一言难尽,她在心里努力组织着语言,想着应该如何说与他听。

不过江小公子一心挂在百里之恒身上,问过这一句后,打量着几人并没有多大事儿。

他瞟了一眼桌子上遗落的算盘,上前去揣在袖口里。没再多做停留,回头去追百里之恒了。

桌上的几人又陷入了沉默,仿佛囹圄于僵局中。端木隰华凝眸思索一阵,率先开口道。

“所以我们现在要做的,是找到救世笺和普渡刀么。”

陆维桢先是冲她点点头,许以赞许之色。而后转了视线看向面容矜淡的玄衣公子,问道。

“殿下,你觉得呢。”

“嗯?”

“殿下,依照无忧的性子。只要东阳还是暮帝在位,他不仅不会借粮给你,甚至会与你为敌。”

周稚弗抬眸,凝白如雪的指尖攥紧了茶盏的边缘。

“你想说什么?”

白衣青年悠然叹一口气,瞳孔漆黑如墨。

“所以啊,殿下。”

他的目光陡然孤绝凌厉,两两对视,青年眼神幽邃。好似无尽的深渊,再多看一会儿就有一种要被吸进去的错觉。

“登位吧。”

他又重复了两遍。

“登位吧。”

“殿下,登位吧。”

如果你真的想救济东阳的百姓,如果你真的心怀天下……

现在,只有你坐上那个位子,才能有足够的权势,足够的力量去面对那些隐匿在暗处的污垢。

“虽然殿下年纪比我大一些,但实实在在的。按照辈分来讲,算得上我的师弟。”

“殿下,你该做出选择了。”

周稚弗问道。

“那么他呢?回去了么。”

谁?两人的对话打哑谜一般。

“嗯,他已经回去了,那个位子本就是他的。若不是一直惦念着母亲的生养之恩,早该拿回来的。”

“殿下,这次东阳之祸,唯有一计可解所有的困境,就是迎无忧回国。”

“那把能开启天下财富的钥匙是百里家,若要成事,他们会是你的助力。”

是,当下东阳国的灾祸,如果百里家在,一切都能迎刃而解。他们手握天下大半的财富,生意更是遍布三国。

“小邑堪藏万家室,稻米流脂粟米白,公私仓廪俱丰实。”

不论金银财宝,只说百里家仓库里存着的粮米,就足够一国百姓吃上好几年。只要他们愿意,东阳现在所面对的困局,不过是小事一桩。
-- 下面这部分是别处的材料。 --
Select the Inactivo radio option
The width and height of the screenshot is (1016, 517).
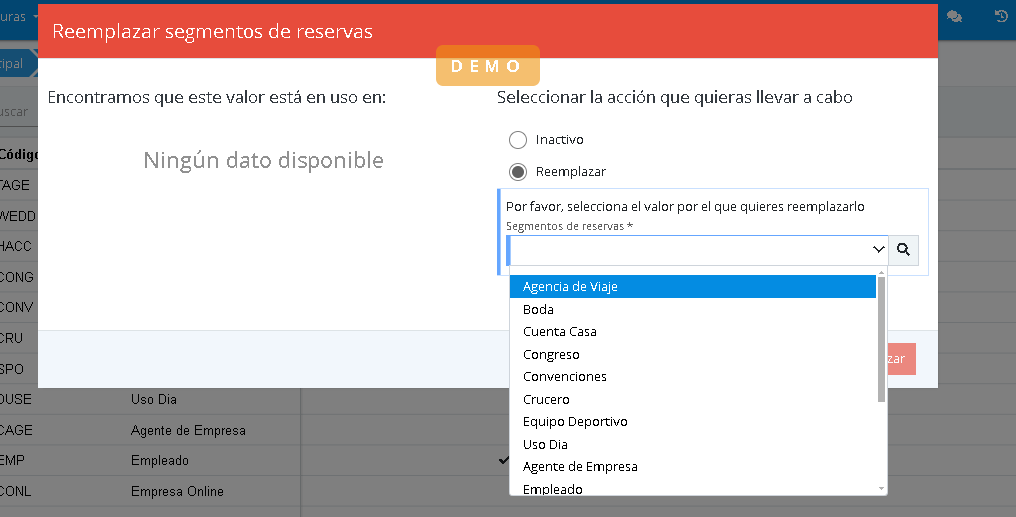518,140
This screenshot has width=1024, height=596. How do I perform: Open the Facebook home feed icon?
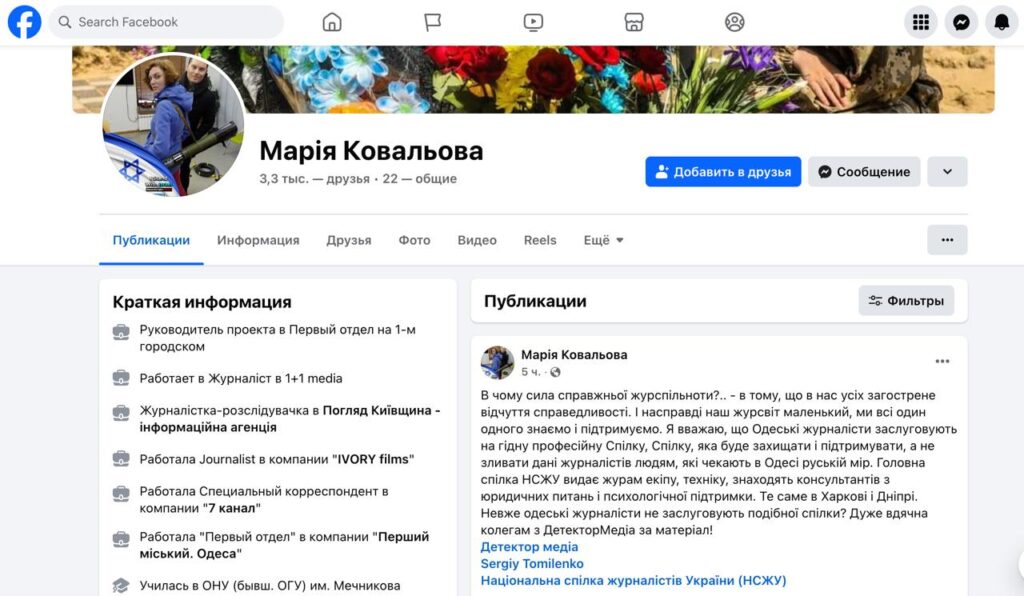(x=332, y=22)
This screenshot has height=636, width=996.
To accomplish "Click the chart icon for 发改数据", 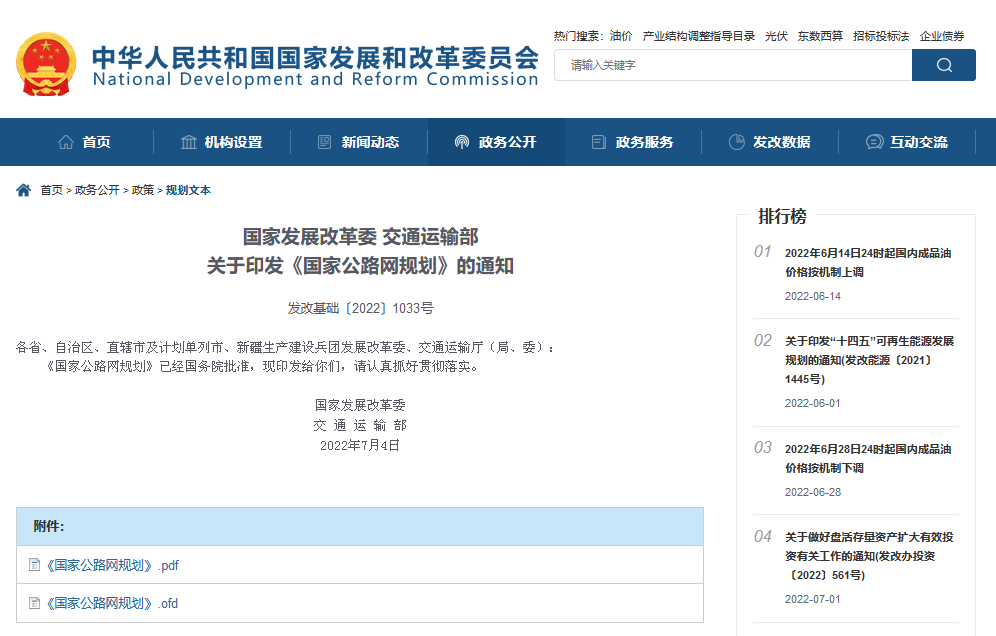I will [737, 142].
可此前所发生的冤案里,因为查出叛国罪证,百里丞相被逼上绝路,百里家一夕间覆灭。

他们被迫离开东阳迁居北襄,却一直都没有停止寻找真相和公道。

现在摆在眼前的真相如此,让他们怎么面对自己曾经待了这样久的家国,又让他们怎么正视自己忠心侍奉的君主。

寒心……失望……痛恨……为什么?

对于东阳,对于暮帝,如今他们心里充斥的,是满满的恨意。

所以,该怎么做呢。周稚弗看着手中缁素瓷的茶盏,外壁黑得深邃,内里白得纯净。浮碧色青叶浮在水中,摇摆不定。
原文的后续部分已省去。